◆ **About this task**:
Collect from the data below each line with "Image".

◆ **Listed entries**:
■ ■ ■ ■ ■ ■ ■
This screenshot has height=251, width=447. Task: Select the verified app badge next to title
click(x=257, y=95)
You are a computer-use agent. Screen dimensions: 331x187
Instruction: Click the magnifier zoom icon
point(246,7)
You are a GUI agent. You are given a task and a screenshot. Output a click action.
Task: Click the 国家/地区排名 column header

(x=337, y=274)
■ ■ ■ ■ ■ ■ ■
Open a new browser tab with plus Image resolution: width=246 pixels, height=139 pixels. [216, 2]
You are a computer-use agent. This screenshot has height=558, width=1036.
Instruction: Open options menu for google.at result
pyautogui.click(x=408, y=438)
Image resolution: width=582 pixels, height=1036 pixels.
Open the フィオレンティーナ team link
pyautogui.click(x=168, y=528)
■ ■ ■ ■ ■ ■ ■
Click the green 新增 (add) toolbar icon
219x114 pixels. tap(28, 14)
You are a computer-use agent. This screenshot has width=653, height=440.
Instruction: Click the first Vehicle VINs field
■ ■ ■ ■ ■ ■ ■
◆ **Reply to the exercise**:
Open a new browser tab with plus Image resolution: width=246 pixels, height=139 pixels. [216, 2]
Image resolution: width=582 pixels, height=1036 pixels.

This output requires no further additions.